▶ _WHAT YOU WILL DO_: Please reproduce the entries that follow, keeping each word intact.

▶ _PROVIDED ENTRIES_:
+ + + + +
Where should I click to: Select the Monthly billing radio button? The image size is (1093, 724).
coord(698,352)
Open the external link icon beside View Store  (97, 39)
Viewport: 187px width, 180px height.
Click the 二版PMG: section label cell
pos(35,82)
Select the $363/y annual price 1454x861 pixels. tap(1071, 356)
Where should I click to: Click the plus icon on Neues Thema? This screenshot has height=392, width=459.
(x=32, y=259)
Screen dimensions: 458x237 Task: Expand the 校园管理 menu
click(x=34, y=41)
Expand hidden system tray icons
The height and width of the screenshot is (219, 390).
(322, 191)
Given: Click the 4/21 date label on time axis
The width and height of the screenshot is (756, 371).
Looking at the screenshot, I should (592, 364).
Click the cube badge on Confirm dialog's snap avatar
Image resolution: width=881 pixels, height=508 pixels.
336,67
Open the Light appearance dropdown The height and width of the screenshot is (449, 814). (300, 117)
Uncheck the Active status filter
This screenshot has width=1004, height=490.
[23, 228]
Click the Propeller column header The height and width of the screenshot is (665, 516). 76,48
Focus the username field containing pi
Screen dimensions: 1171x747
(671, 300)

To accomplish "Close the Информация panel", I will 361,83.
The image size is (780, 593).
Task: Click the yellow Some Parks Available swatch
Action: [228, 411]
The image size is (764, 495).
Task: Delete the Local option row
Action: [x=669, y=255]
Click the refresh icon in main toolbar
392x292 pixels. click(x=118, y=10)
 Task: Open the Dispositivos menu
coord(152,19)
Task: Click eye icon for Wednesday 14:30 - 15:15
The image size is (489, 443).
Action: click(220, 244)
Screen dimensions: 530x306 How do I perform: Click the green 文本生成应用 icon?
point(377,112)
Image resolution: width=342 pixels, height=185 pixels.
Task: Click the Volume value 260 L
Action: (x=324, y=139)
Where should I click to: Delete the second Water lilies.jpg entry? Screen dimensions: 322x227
+ + + + +
▶ _EXERCISE SOLUTION_:
Where should I click to: Select the Monthly billing radio button? The image size is (1093, 724).
coord(698,352)
Open the external link icon beside View Store  (97, 39)
Viewport: 187px width, 180px height.
Click the 二版PMG: section label cell
pos(35,82)
Select the $363/y annual price 1454x861 pixels. tap(1071, 356)
Where should I click to: Click the plus icon on Neues Thema? This screenshot has height=392, width=459.
(x=32, y=259)
Screen dimensions: 458x237 Task: Expand the 校园管理 menu
click(x=34, y=41)
Expand hidden system tray icons
The height and width of the screenshot is (219, 390).
(322, 191)
Given: Click the 4/21 date label on time axis
The width and height of the screenshot is (756, 371).
Looking at the screenshot, I should (592, 364).
Click the cube badge on Confirm dialog's snap avatar
Image resolution: width=881 pixels, height=508 pixels.
336,67
Open the Light appearance dropdown The height and width of the screenshot is (449, 814). (300, 117)
Uncheck the Active status filter
This screenshot has width=1004, height=490.
[23, 228]
Click the Propeller column header The height and width of the screenshot is (665, 516). 76,48
Focus the username field containing pi
Screen dimensions: 1171x747
(671, 300)

To accomplish "Close the Информация panel", I will 361,83.
The image size is (780, 593).
Task: Click the yellow Some Parks Available swatch
Action: [228, 411]
The image size is (764, 495).
Task: Delete the Local option row
Action: [x=669, y=255]
Click the refresh icon in main toolbar
392x292 pixels. click(x=118, y=10)
 Task: Open the Dispositivos menu
coord(152,19)
Task: Click eye icon for Wednesday 14:30 - 15:15
The image size is (489, 443).
Action: click(220, 244)
Screen dimensions: 530x306 How do I perform: Click the green 文本生成应用 icon?
point(377,112)
Image resolution: width=342 pixels, height=185 pixels.
Task: Click the Volume value 260 L
Action: (x=324, y=139)
Where should I click to: Delete the second Water lilies.jpg entry? Screen dimensions: 322x227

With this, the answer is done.